Balance de los juegos que tenemos, los que queremos, y los que nos gustaría tener si realmente tuviéramos horas y dinero de sobras para dedicárselo a nuestro hobby preferido.
Por desgracia, nuestras carteras y nuestra agenda de tiempo libre son las que son. ¿Cuántos juegos de tu estantería te clavan la mirada en tu nuca reclamando más atención? ¿A cuántos has dejado a medias, cual coitus interruptus, ante la promesa de Perfección Extrema del enésimo Triple A rodeado de una insuperable aura de Humo de Hype? No seré yo el que tire la primera piedra.
Yo ya miro la situación con perspectiva. Ni de lejos me gustaría ser un Michael Thomasson – solo de imaginarlo me estreso – y me gusta pensar que mi criterio va más allá de las campañas publicitarias, pero soy incapaz de hacerle ascos a las ofertas de Steam, por mucho que no tenga una máquina capaz de ejecutar ni la mitad de los juegos que me compro. Tampoco me resisto a hacerme con Ediciones de Coleccionista de juegos con probado tirón, aunque dude mucho -eufemismo- que algún día vaya a tener tiempo incluso de jugarlo – las ediciones Anthology de The Elder Scrolls y Assassin’s Creed que tengo al lado asienten, aceptando su solitario destino.
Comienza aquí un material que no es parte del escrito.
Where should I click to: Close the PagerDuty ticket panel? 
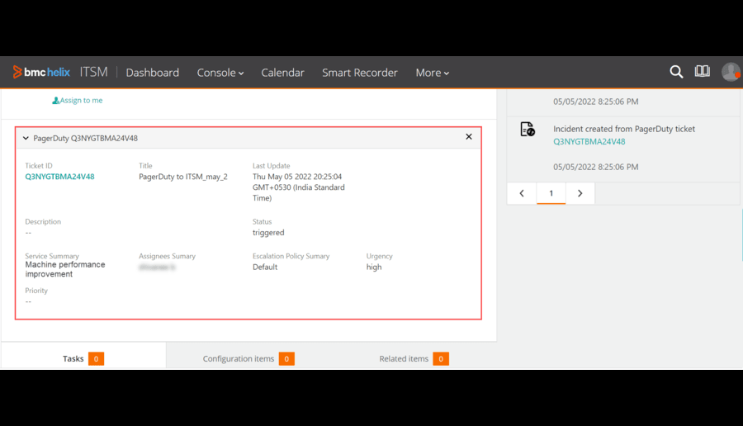click(469, 137)
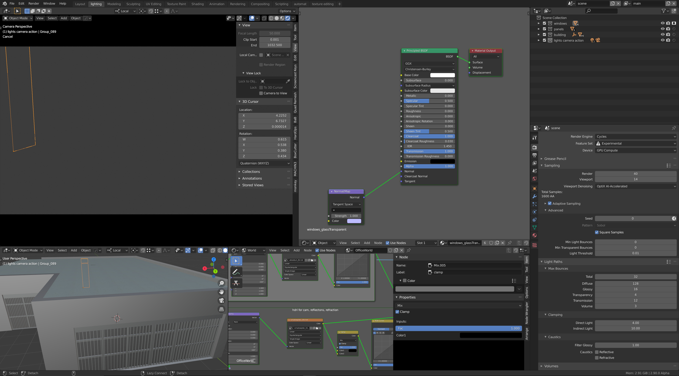679x376 pixels.
Task: Open the GGX distribution dropdown in Principled BSDF
Action: (x=429, y=64)
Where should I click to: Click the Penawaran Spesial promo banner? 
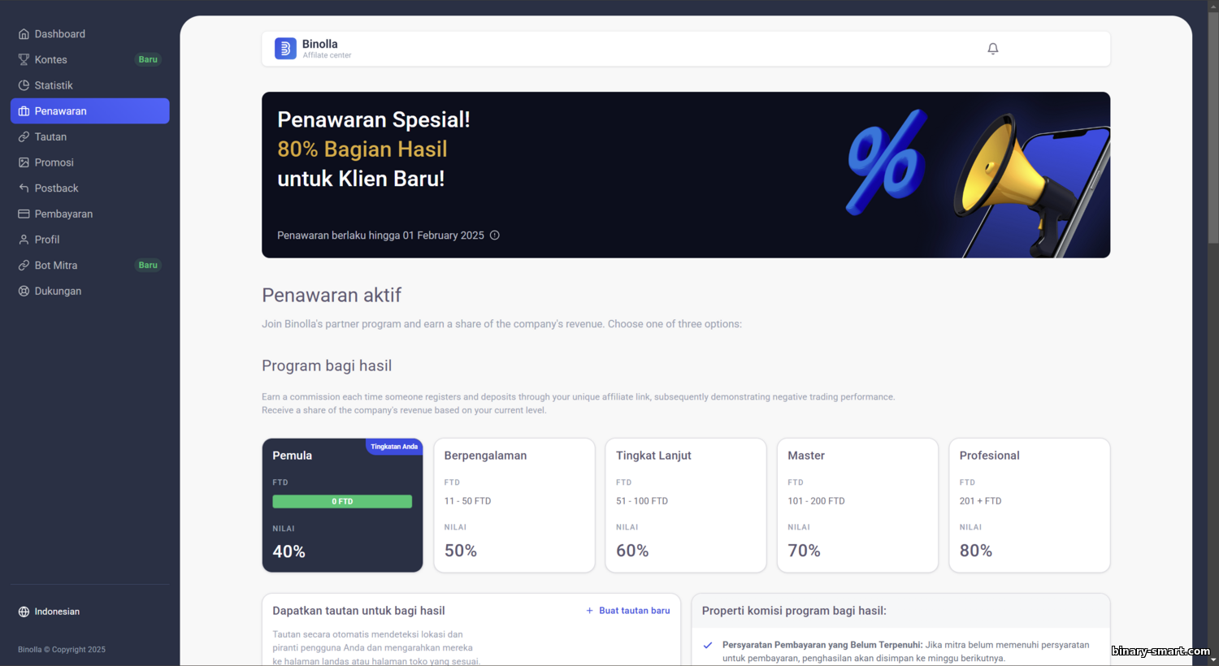[686, 175]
Y es que he aprendido a ver en perspectiva la naturaleza del conjunto. Como los proyectos que apoyo en Kickstarter, los cuales me aportan un componente de satisfacción solo por el hecho de aportar dinero para que materialicen sus sueños. Esto, para mi almenos, ya no va solo de jugar, sino de seguir siendo parte de ese Gran Público que asiste, Generación tras Generación, a ese espectáculo de 0s y 1s que se desarrolla en los monitores de nuestros hogares, mientras les dejemos entrar a nuestras casas.